Representatives from nine countries and seven liaison organizations met over two days to continue the hard work of harmonization and convergence that is so vital to process of standardization. The RMG welcomed representation from Italy for the first time as well as welcoming VISA as a new liaison organization. This brings the RMG membership to 18 countries and 9 international liaison organizations. Italy’s representative is also a member of the European Association of Corporate Treasurers. This adds the welcome perspective of corporates to the RMG.
Bob Blair, Vice-Convenor of the Payments Standards Evaluation Group (SEG) gave an update on the Payments SEG. More than 20 new messages are nearing completion in this market area and will be published as final UNIFI messages before the summer. Bob also reported that the European Payment Council formally endorsed the use of these upcoming UNIFI messages in the context of interbank payment communication for SEPA in Europe.
Karla McKenna, Convenor of the Securities SEG and recently nominated as the next chairperson of TC68, gave an update on the Securities SEG. Ongoing work in the investment funds area, as well as new work in the area of portfolio valuation and corporate actions will be taking up time in the near term. Euroclear have already submitted one new request in the area of issuers’ agent notifications and more submissions in the area of issuers’ agent workflows are expected.
New submissions in the area of trade services and foreign exchange prompted the RMG to decide to form two additional SEGs over the course of the coming months, one for Trade Services and one for Foreign Exchange. Details of the scope of the new SEGs and calls for participation will be sent out to the financial community shortly.

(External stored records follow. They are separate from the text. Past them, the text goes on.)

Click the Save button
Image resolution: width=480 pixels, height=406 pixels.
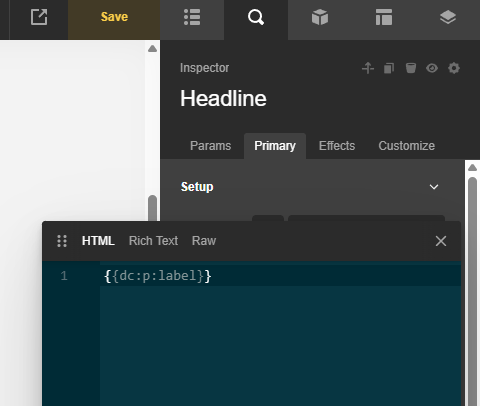(114, 17)
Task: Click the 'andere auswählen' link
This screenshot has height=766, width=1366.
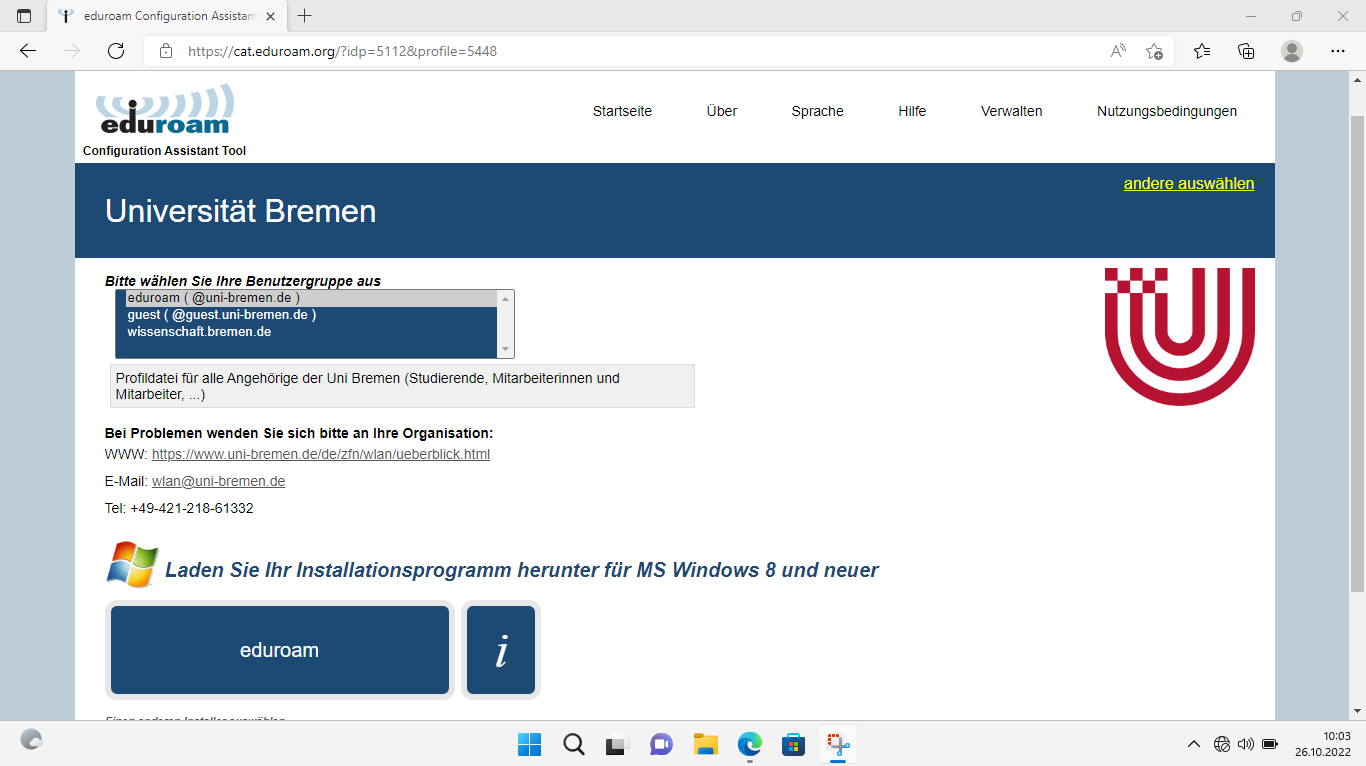Action: 1188,184
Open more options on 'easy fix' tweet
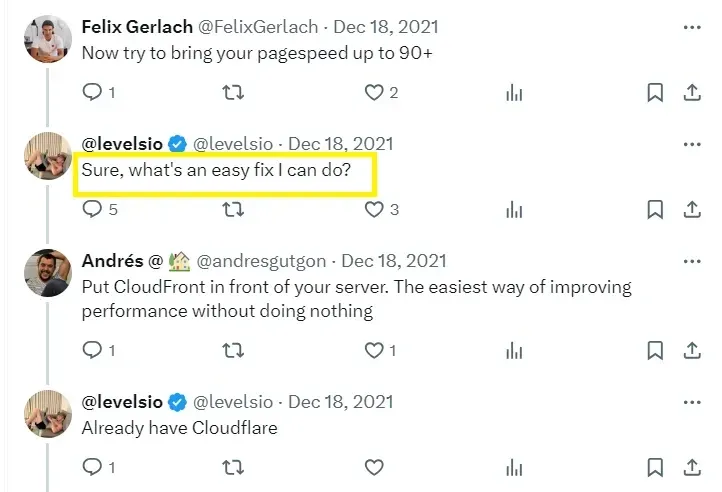This screenshot has height=492, width=722. (x=691, y=144)
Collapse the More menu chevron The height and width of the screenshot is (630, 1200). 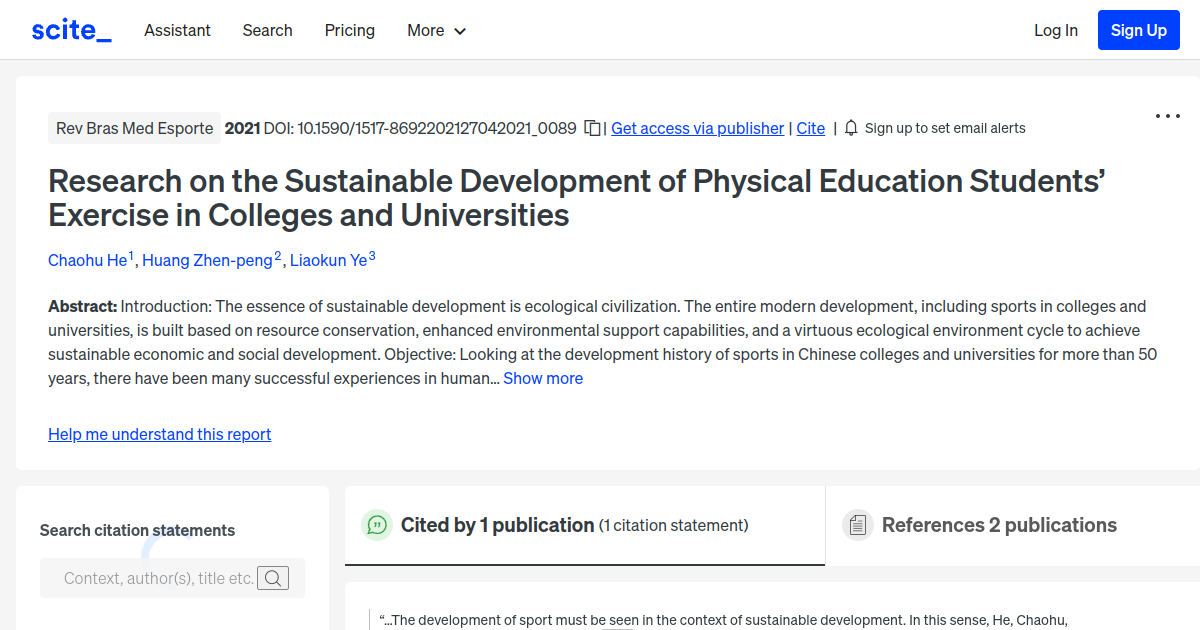tap(460, 31)
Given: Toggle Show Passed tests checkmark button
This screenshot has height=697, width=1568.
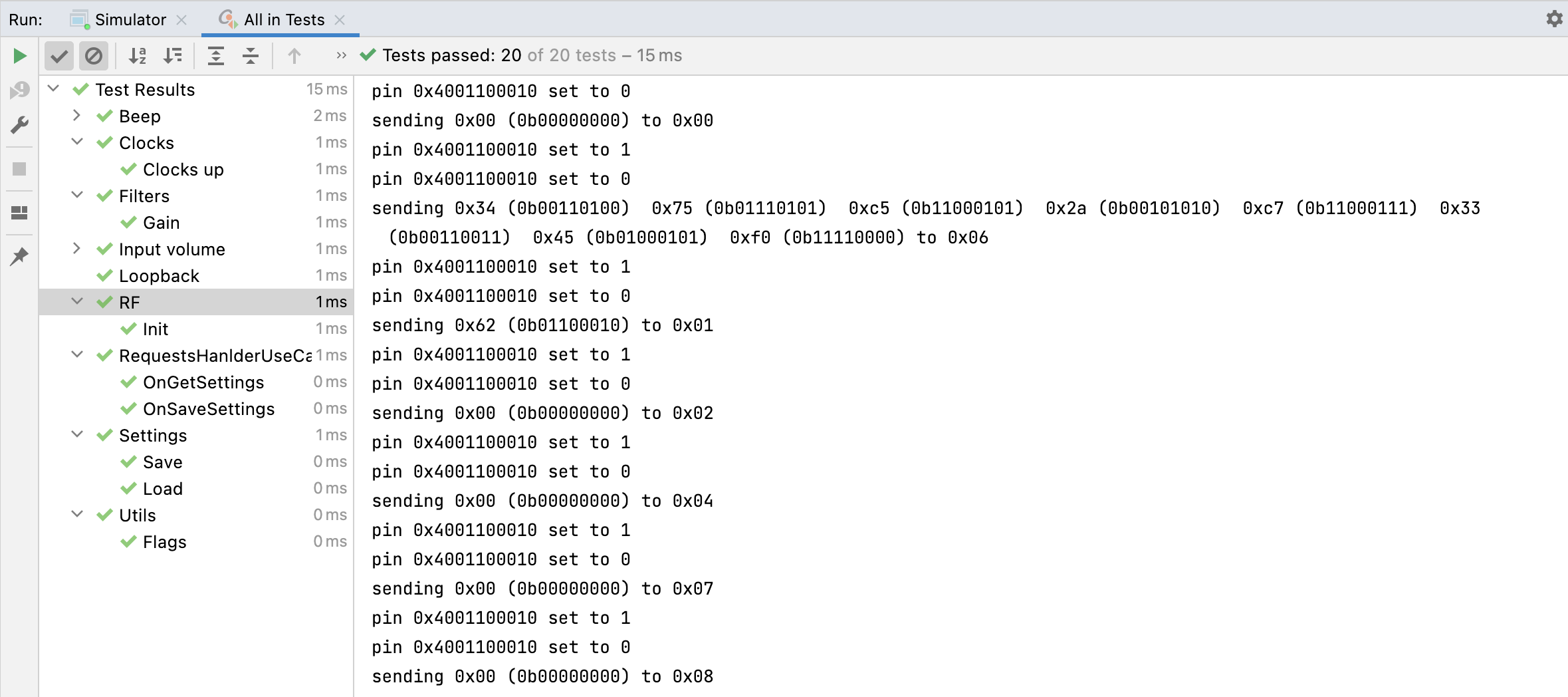Looking at the screenshot, I should coord(59,56).
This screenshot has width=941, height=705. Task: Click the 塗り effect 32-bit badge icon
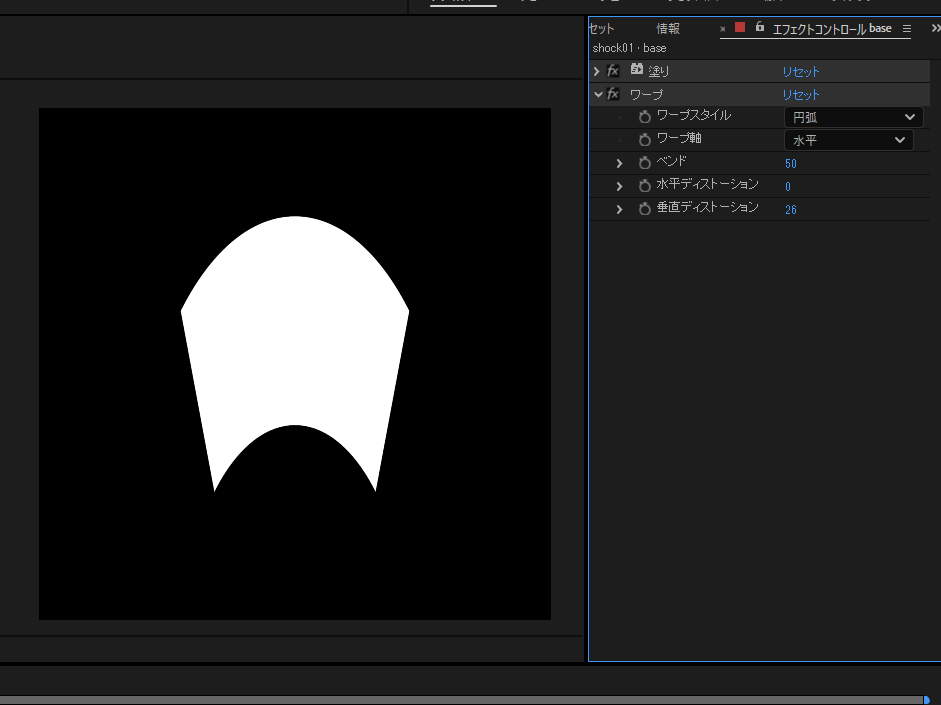click(x=636, y=70)
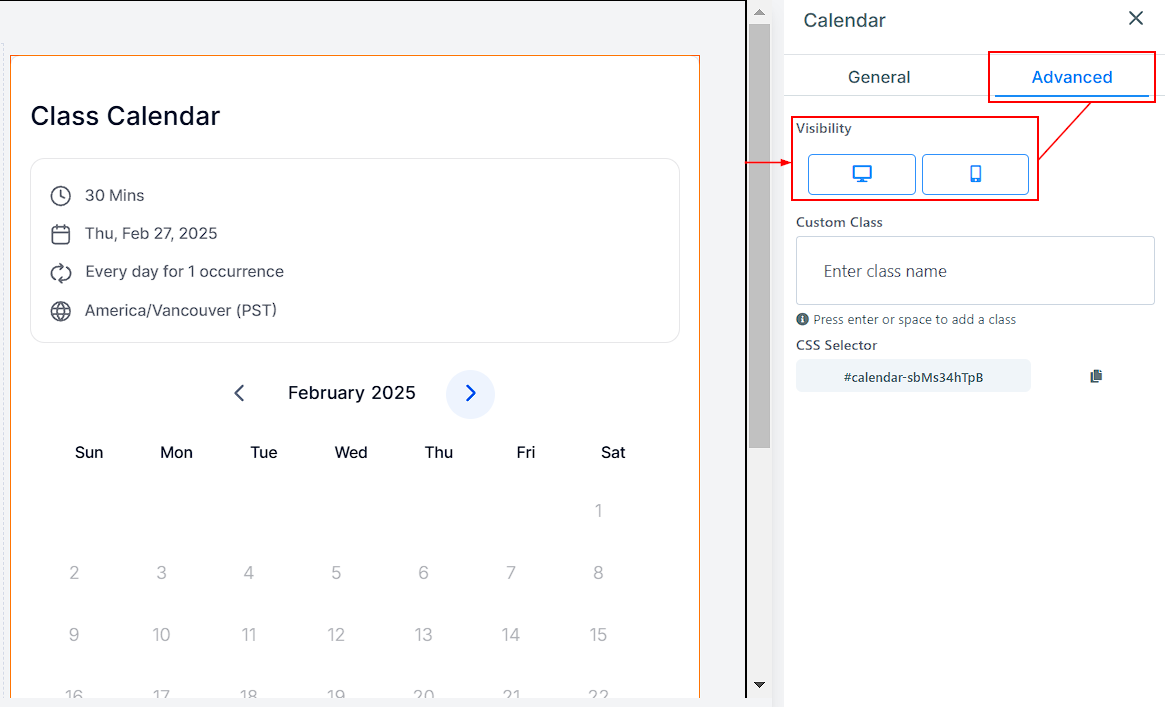1165x707 pixels.
Task: Click the calendar icon beside Thu, Feb 27
Action: click(x=61, y=234)
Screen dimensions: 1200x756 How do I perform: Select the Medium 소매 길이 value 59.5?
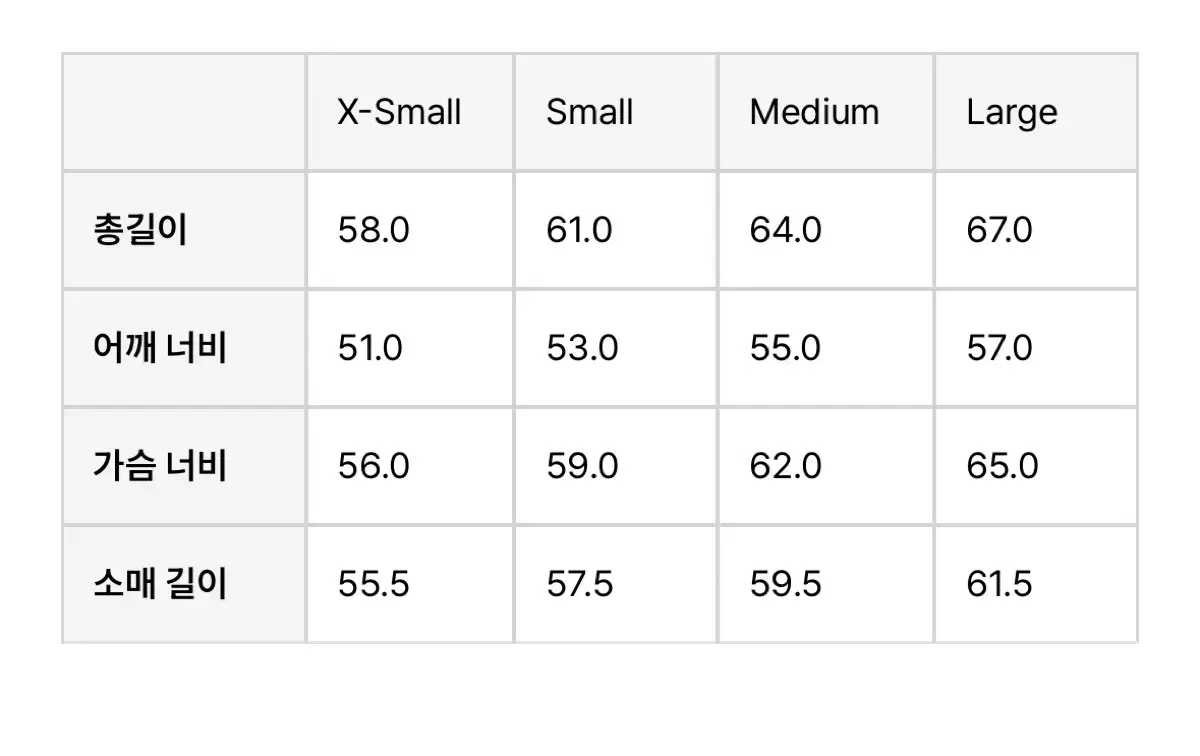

Significant progress was also reported from Working Group 4 (WG4). WG4 is the working group created by ISO late last year to work on improving the ISO 20022 standard from a technical as well as process point of view. WG4 had a successful meeting in March of this year and have agreed on several steps that will help improve
the syntax independence and transactional dimension of ISO 20022 through the perfection of a meta-model. These steps will ultimately lead to easier and quicker implementations of the new standard because developers will be able to more uniformly integrate the ISO 20022 models and transactions generated under ISO 20022.